Posted by kscott on 23rd January 2007

For this assignment, you are to write a blog entry that incorporates at least two of the assigned (three) readings.

• Jean Baudrillard, “Simulacra and Simulations” from Jean Baudrillard, Selected Writings, ed. Mark Poster (Stanford; Stanford University Press, 1988), pp.166-184
• Kevin Robins, “Cyberspace and the World We Live In” (CR 77)
• Excerpt from “Erontic Ontology of Cyberspace” by Michael Heim

In order to get you started, I have listed a number of questions below. You may choose to answer several, one, or none (but come up with your own question to answer). You may also create your own version of any of the questions below. My primary concern is not that you are able to answer my specific questions, but rather demonstrate a level of understanding and critical inquiry around the primary topics being discussed within the assigned readings.

Feel free to write in “blog form,” but make sure that your writing is intelligible and flows in a way that makes sense.

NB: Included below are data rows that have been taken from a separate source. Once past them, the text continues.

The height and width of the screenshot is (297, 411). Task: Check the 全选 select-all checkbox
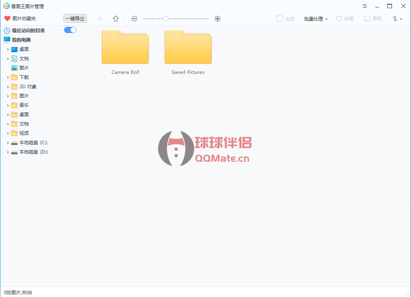click(280, 19)
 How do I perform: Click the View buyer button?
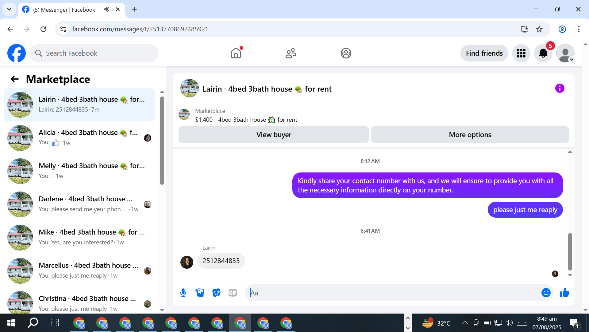tap(274, 135)
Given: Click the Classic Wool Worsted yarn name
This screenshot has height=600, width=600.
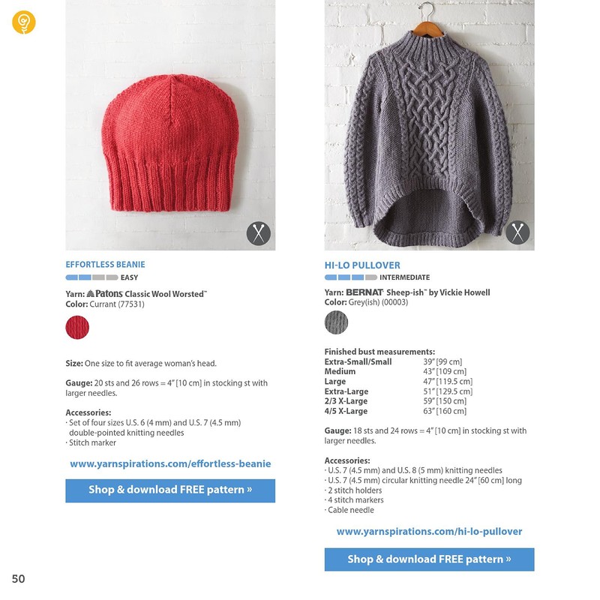Looking at the screenshot, I should pyautogui.click(x=165, y=294).
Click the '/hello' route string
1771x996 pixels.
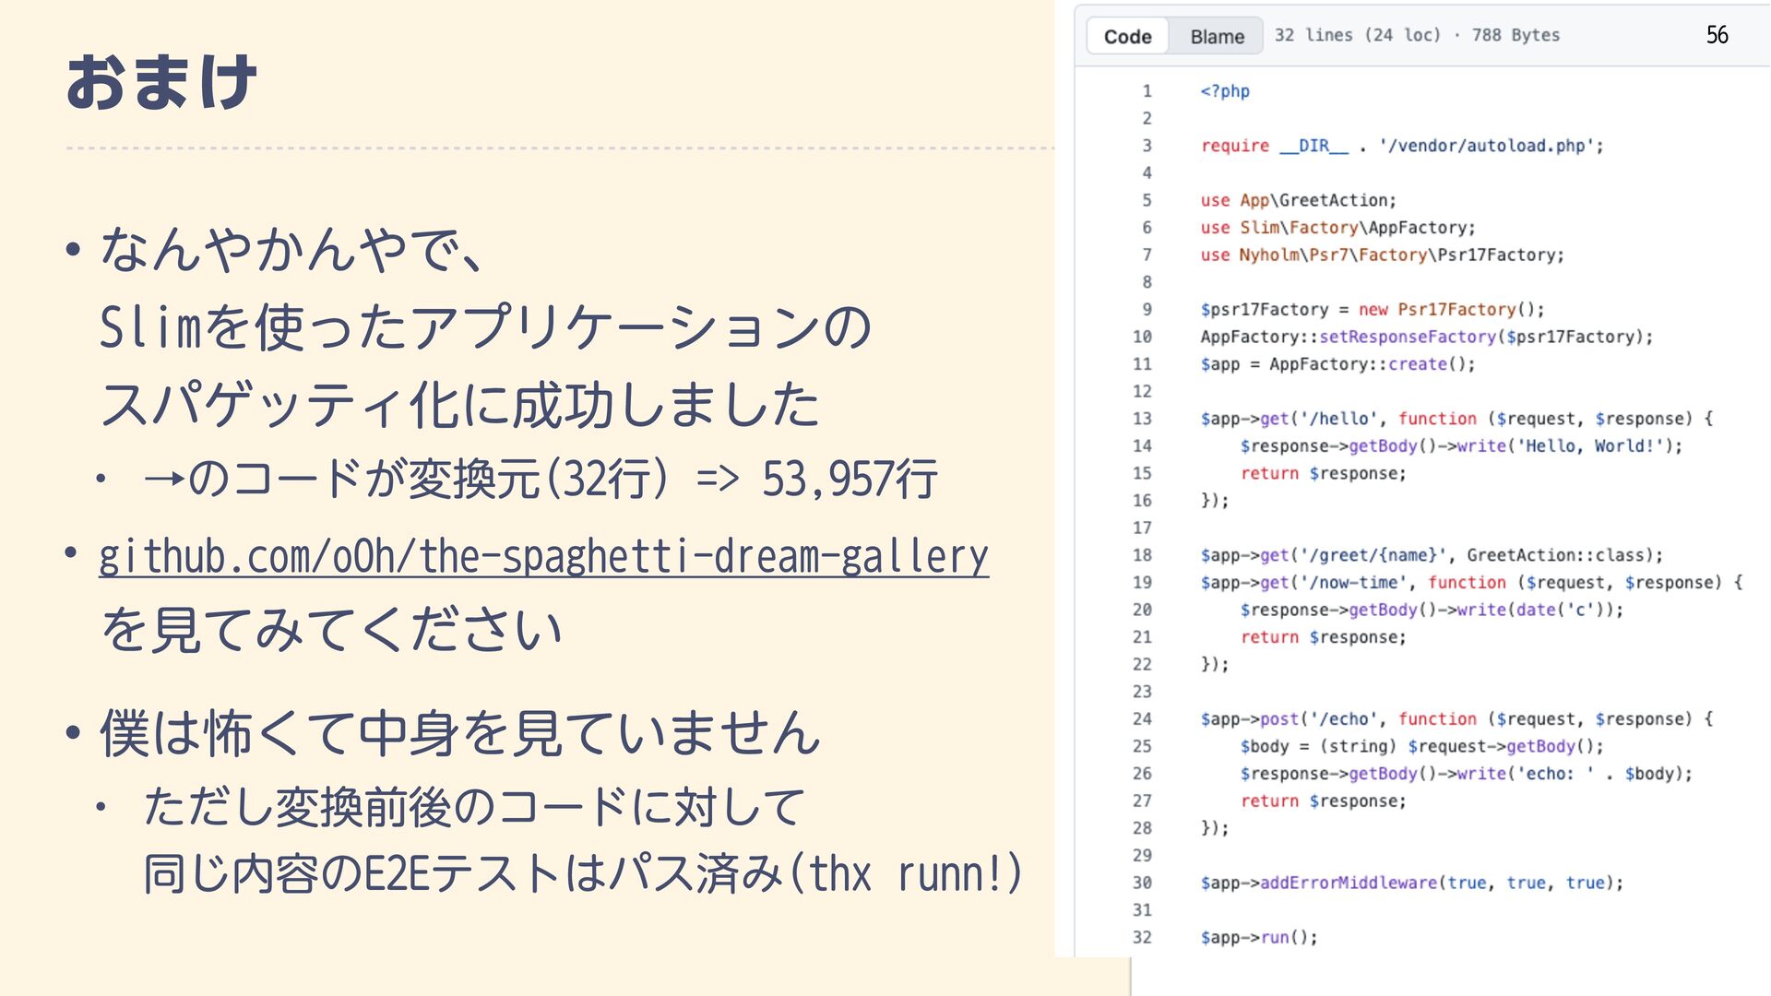click(1338, 419)
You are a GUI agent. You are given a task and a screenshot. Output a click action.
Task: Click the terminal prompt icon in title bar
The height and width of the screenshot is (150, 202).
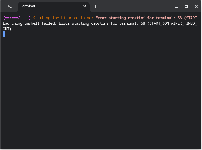(x=10, y=6)
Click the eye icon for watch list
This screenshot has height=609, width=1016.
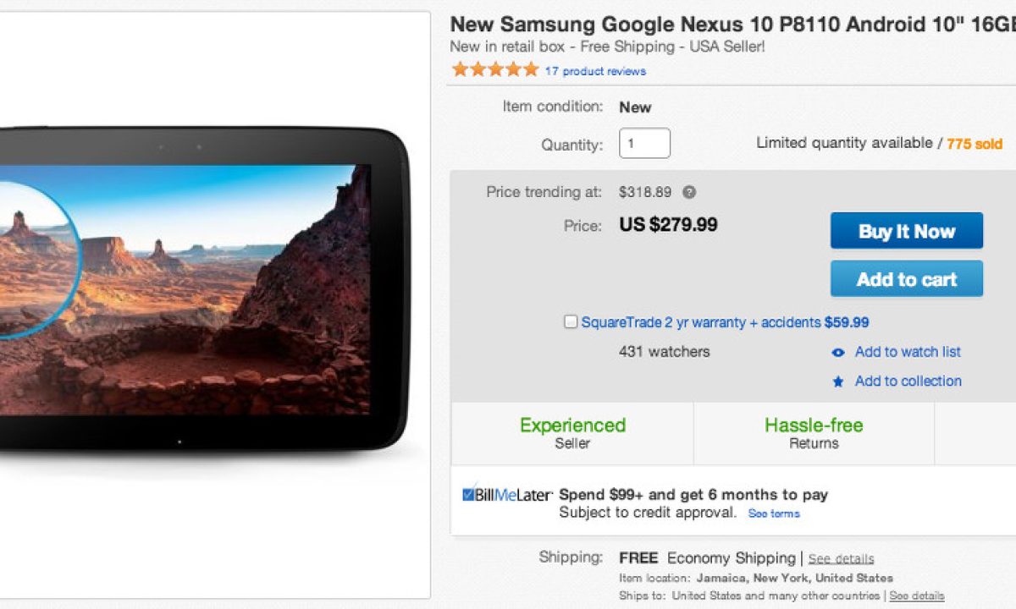(838, 353)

* Be sure that no matter which one you answer (or whatever you choose to focus on) that you make reference to at least two out of the three assigned readings.

QUESTIONS:

1. William Gibson, who coined the term “cyberspace,” writes in Neuromancer that cyberspace is: “A consensual hallucination experienced daily by billions of legitimate operators . . .” (my italics, 69). After reading the assigned reading, do you agree with Gibson’s assessment that cyberspace is, in fact, a “consensual hallucination”? Explain why or why not. Utilize either Baudrillard, Heim or Robins to help you support your assessment/s.

2. In “The Erotic Ontology of Cyberspace,” Michael Heim suggests that cyberspace is a “tool for examining our very sense of reality.” In what ways does cyberspace challenge our sense of “the real” and/or blur the lines between reality and fantasy (or non-reality)? How would Baudrillard or Robins support or challenge your conclusion/s?

3. Is our sense of “reality” (or what is “real”) changing as a result of cyberspace? Why or why not? In what ways might cyberspace (and our experience of it) inform our sense of reality? In what ways might cyberspace reflect our understanding and/or experience of “the real”? Utilize two of the three authors (Baudrillard, Heim, and Robins) to help support your conclusion/s.

4. Baudrillard suggests that “Simulation is no longer that of a territory, a referential being or a substance. It is the generation by models of a real without origin or reality: a hyperreal.” What exactly does Baudrillard mean by “hyperreal”? and how does this idea apply to our experiences of cyberspace? In what ways does either Robins or Heim echo or challenge Baudrillard’s concept of “hyperreal”?

5. Baudrillard also argues that “Illusion is no longer possible, because the real is no longer possible.” What does he mean by this? Explain. Would Heim and Robins agree or disagree? Why or why not?

6. Robins’ article, “Cyberspace and the World We Live In,” discusses issues around the concept of “identity.” In what ways does Robins suggest that cyberspace either informs or reflects one’s identity? How might Baudrillard or Heims agree or disagree?